ИСХОДНЫЙ ТЕКСТ
•••••

Наше искусство оторвалось от своих первоначальных корней. Оно само представляет вихри кружащихся образов, еще не имеющих, не нашедших своего единого, центрального образа. Оно хаотично и раздроблено, тяготея не к одному, а к двум центрам, апеллируя не к одной, а к двум религиям.
Внешне в своей значительной части нынешнее искусство вполне секуляризировано или стремится быть таковым. Оно старается забыть о своих неточных, непримиримых теофаниях.
Такие теофании, лежащие в его подпочве, относятся к двум религиям, до сего дня организующим нашу современность. Два несогласованных центрообраза лежат в его основе и ныне поэт не знает, кто должен требовать его к священной жертве: Христос или Аполлон? — Христианство или эллинизм должны быть признаны основными схемами, по которым должна строиться жизнь?
Современное искусство раскололось на духовное и светское. Иначе говоря, христианство еще не успело вобрать в себя и организовать все.
Оно взяло, выбрало какую-то часть и сделало в этой области очень многое, наиболее ярко запечатленное в культе, выходящее от него и расходящееся кругами в жизни. Однако на каком-то незнаемом нами сейчас и еще непонятном нам рубеже оно отступало и отступило перед эллинизмом.

•••••

СОХРАНЁННЫЕ ДАННЫЕ
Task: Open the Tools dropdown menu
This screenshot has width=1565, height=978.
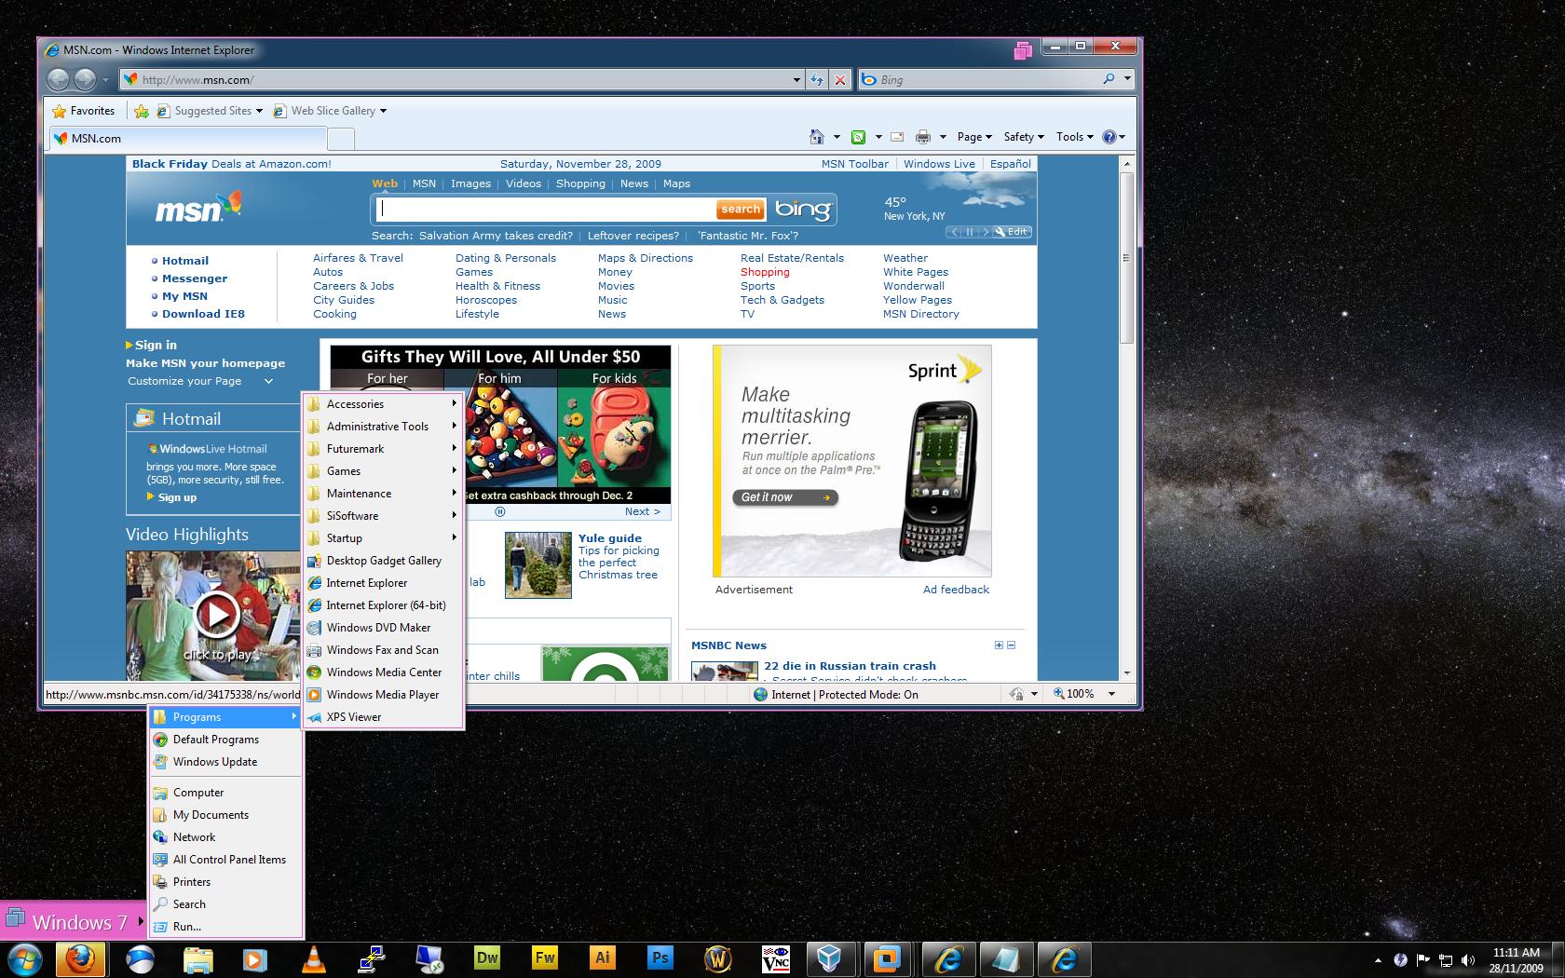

•••••

ЗАДАНИЯ
**A.** На какие две части раскололось современное искусство, согласно тексту о современном искусстве?
**B.** Продолжите текст о современном искусстве с того места, где он заканчивается, сохраняя его тон и ход мысли.

ОТВЕТЫ К УПРАЖНЕНИЮ
**A.** На духовное и светское.

**B.**
Христос где-то отходит на задний план, очищая место Аполлону. Чего-то наша современность не находила в Христе. В нем мы доныне не видим каких-то «положительных», мужественных черт, за коими обращаемся к Аполлону.
А нужда в этих чертах, очевидно, очень велика. За последние столетия образ Христа блекнет и Аполлон становится в мире все большей и большей силой. В пределах последних ста лет освободилось место и для его антипода Диониса и наша действительность отразила это новое отступление взрывом трагического мировоззрения, сознанием обреченности всего нашего мира. Если кое-где еще идет упоенное и вдохновенное осуществление аполлинистической иллюзии, стремящейся нарисовать совершенство благоустроенного космоса, то это лишь обычная прелюдия, сновидение, предшествующее потрясающему пробуждению, ведущему к трагедии и катастрофе.
IX. Катастрофизм, таков по природе путь всех образов, создающихся на основе трагической установки. Сколь бы упоительно светлыми ни были они, сколь бы радостно ни звучала песнь жизни, в ней всегда в конце концов прозвучат минорные ноты, призвуки приближающегося трагического срыва.
Трагедия и трагическое мировоззрение всегда связаны с невозможностью все объяснить и все спасти, и гибель — есть природа и мать трагедии. Бессилие трагического героя и конфликт, которым чревато это бессилие, лишь осознаются и ускоряются. Убыстренно протекающая гибель, всем явная и понятная в своей неизбежности, такова сущность катастрофизма.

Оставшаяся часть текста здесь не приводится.